Il 20 novembre è la data del Transgender Day of Remembrance, abbreviato in TDoR, ed è il giorno in cui si ricordano le persone trans vittime di violenza. L’evento nasce all’indomani dell’omicidio di Rita Hester, avvenuto nel 1998. L’anno successivo a San Francisco il triste episodio venne ricordato con una veglia a lume di candela, su iniziativa dell’attivista Gwendolyn Ann Smith. Da allora sempre più città in tutto il mondo celebrano questa giornata, per dire no agli omicidi e alle aggressioni motivate da transfobia.
“The Transgender Europe’s Trans murder monitoring project” si legge sul sito di Arcigay “ogni anno rileva i dati relativi agli omicidi di persone trans in tutto il mondo: secondo questo osservatorio sono 226 i nomi da aggiungere in questo 2014 alla lista delle vittime. La maglia nera appartiene al Brasile con 113 omicidi.” La situazione in Italia non è tra le migliori. Nel 2014 è stata assassinata una transessuale di trentuno anni, a Salerno. Dal 2008 ad oggi sono state uccise ventotto transessuali, “un dato secondo solo alla Turchia e a cui è necessario affiancare gli innumerevoli tentati omicidi e le quotidiane violenze.”
Va anche ricordato che i soprusi contro le persone trans non sono solo fisici.

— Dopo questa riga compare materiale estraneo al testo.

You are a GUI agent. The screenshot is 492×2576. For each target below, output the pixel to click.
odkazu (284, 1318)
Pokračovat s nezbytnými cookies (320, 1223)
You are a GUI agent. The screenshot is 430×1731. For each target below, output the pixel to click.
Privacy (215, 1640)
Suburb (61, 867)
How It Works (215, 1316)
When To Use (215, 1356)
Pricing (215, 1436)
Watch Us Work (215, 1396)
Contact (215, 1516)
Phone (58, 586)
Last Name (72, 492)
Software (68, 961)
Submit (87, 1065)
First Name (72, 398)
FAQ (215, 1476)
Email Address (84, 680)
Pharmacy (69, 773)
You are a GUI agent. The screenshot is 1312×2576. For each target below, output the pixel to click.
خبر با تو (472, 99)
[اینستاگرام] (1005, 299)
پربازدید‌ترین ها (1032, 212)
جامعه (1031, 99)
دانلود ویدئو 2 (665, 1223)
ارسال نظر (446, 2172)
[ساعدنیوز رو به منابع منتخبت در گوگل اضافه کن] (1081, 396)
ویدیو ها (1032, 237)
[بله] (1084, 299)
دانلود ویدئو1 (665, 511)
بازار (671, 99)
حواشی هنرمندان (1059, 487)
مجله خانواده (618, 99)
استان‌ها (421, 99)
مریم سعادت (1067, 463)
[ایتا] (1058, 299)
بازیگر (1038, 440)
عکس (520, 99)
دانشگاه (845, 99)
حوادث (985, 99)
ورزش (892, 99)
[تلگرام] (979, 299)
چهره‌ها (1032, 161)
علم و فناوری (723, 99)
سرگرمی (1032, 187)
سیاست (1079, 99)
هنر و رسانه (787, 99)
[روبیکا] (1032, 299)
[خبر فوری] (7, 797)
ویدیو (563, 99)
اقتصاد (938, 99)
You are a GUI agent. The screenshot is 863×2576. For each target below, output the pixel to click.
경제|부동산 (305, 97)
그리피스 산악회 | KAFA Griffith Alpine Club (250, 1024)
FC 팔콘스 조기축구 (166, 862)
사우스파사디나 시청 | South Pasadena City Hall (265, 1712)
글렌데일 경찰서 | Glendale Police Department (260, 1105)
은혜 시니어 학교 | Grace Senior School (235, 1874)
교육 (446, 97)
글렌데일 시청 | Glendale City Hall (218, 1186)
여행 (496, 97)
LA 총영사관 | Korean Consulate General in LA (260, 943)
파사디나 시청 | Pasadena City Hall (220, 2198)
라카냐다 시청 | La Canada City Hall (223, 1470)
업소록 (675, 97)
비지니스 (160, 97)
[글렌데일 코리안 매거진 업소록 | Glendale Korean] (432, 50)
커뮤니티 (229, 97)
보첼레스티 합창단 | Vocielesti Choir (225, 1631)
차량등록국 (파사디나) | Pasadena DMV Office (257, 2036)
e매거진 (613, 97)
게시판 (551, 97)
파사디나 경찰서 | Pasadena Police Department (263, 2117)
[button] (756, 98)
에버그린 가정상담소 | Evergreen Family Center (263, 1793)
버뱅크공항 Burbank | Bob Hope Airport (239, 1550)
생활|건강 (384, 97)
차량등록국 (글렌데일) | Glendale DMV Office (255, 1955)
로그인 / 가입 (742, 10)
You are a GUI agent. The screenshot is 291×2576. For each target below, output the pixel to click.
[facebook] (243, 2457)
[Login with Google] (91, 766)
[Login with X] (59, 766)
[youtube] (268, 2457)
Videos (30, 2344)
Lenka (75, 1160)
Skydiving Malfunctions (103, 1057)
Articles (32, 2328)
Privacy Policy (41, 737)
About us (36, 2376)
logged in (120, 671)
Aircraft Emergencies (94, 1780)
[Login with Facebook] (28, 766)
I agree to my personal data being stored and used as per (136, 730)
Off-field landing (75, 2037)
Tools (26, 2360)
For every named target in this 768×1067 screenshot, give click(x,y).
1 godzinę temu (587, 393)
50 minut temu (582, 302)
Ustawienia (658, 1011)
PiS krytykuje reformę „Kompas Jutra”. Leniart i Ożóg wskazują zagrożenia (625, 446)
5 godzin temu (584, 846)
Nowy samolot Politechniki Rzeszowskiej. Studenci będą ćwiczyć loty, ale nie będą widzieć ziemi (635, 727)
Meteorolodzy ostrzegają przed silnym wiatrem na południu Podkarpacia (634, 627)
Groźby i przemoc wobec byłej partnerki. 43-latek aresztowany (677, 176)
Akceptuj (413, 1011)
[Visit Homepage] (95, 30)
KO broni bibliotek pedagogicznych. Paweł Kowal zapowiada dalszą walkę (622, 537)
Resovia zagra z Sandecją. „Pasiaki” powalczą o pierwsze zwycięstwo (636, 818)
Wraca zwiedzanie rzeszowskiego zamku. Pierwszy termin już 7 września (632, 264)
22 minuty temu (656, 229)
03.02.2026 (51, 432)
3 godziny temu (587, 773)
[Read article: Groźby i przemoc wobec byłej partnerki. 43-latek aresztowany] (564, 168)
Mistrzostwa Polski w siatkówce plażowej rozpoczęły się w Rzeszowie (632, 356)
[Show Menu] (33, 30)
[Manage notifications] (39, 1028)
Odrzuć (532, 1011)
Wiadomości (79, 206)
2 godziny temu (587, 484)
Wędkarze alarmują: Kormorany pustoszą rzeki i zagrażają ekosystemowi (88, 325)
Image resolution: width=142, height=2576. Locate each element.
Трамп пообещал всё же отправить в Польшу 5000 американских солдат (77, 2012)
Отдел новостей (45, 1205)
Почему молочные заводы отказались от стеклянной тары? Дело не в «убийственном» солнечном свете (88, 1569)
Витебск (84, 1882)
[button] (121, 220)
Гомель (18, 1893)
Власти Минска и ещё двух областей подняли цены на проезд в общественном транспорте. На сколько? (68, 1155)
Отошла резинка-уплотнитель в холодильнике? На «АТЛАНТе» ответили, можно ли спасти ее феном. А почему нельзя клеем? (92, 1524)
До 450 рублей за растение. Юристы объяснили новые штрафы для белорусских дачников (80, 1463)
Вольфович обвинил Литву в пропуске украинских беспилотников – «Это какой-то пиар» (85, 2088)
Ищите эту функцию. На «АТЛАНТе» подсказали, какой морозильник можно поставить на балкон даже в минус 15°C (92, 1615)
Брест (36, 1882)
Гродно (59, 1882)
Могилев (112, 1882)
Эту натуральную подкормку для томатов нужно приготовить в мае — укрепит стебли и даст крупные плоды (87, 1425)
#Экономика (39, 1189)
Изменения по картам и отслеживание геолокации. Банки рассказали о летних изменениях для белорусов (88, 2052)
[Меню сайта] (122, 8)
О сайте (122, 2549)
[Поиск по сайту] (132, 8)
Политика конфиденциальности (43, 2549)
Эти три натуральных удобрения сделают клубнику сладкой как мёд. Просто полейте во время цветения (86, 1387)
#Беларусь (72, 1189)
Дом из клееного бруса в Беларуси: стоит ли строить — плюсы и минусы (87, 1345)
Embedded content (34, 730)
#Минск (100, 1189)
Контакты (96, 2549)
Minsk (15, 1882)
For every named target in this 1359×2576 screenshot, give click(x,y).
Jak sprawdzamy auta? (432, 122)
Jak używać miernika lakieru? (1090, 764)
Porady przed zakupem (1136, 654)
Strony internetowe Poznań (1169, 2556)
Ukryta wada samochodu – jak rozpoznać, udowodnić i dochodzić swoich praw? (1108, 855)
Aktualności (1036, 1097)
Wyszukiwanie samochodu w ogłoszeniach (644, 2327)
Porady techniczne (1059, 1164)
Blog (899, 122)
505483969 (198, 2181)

Partiamo dal dato linguistico: non accettare la condizione di chi non si riconosce nel suo sesso biologico – e che affronta un duro percorso di transizione per ritrovare la sua piena umanità – è la prima di tutte le violenze. Ricordo ancora quando ad una trasmissione, l’allora ministro Castelli, rivolgendosi a Vladimir Luxuria, ironizzava sulla sua identità sessuale e dichiarando di non sapere se darle del lei e del lui. “Datemi del loro” rispose, prontamente l’ex parlamentare di Rifondazione, con l’ironia di cui è capace. E ancora, basta fare un giro sulle testate dei maggiori quotidiani per vedere come il termine “trans” viene declinato sempre al maschile.
Sempre sul linguaggio, ancora, è consuetudine giornalistica – che diviene, di conseguenza, abitudine del parlato quotidiano – utilizzare la parola in questione come sinonimo di “prostituta”: si pensi alla frase “andare a trans”. Come se fosse scontato, o quasi obbligatorio, che una persona che decide di cambiare sesso debba necessariamente passare dal marciapiede. Ho conosciuto diverse persone che hanno avviato e completato il percorso di transizione: alcune di esse si prostituivano, altre facevano (e fanno) altre professioni. Tra queste, c’era pure un’insegnante. Segno evidente che vivere in una società che garantisce i diritti a prescindere da ciò che si è permette a chiunque di riuscire a realizzarsi a livello umano e professionale.
Infine, viviamo in un contesto sociale e culturale per cui essere trans è ritenuto, ancora oggi, una patologia. Una malattia mentale, per essere ancora più chiari. Ma la situazione italiana è talmente assurda per cui un disturbo dell’identità di genere – che dovrebbe essere un problema psichico – viene risolto con un intervento chirurgico. E anche questa è una forma di abuso. Forse dovremmo rivedere la norma che riassegna il sesso, il nome, il proprio io. Partendo dal presupposto che una buona legge ha come fine il benessere dei soggetti a cui è rivolta e non i pruriti moralistici di chi mai vi ricorrerebbe.
Per cui: usare le parole giuste, rivedere la legislazione in atto, capire che quando parliamo per categorie ingabbiamo, prima di ogni altra cosa, vite e sofferenze. E quelle vite e quelle sofferenze meriterebbero un rispetto maggiore. Possiamo cominciare, tutti e tutte, da qui.
Infine: sono previste oggi, in diverse città d’Italia, da Catania a Torino, passando per Roma, alcune iniziative in ricordo delle vittime di transfobia. Qui nella capitale si farà una fiaccolata di fronte al Pantheon. Sarebbe bello partecipare in massa. Per dire no alla violenza in una delle sue forme più odiose: quella che passa dalla discriminazione delle identità. Per essere migliori, non per altro.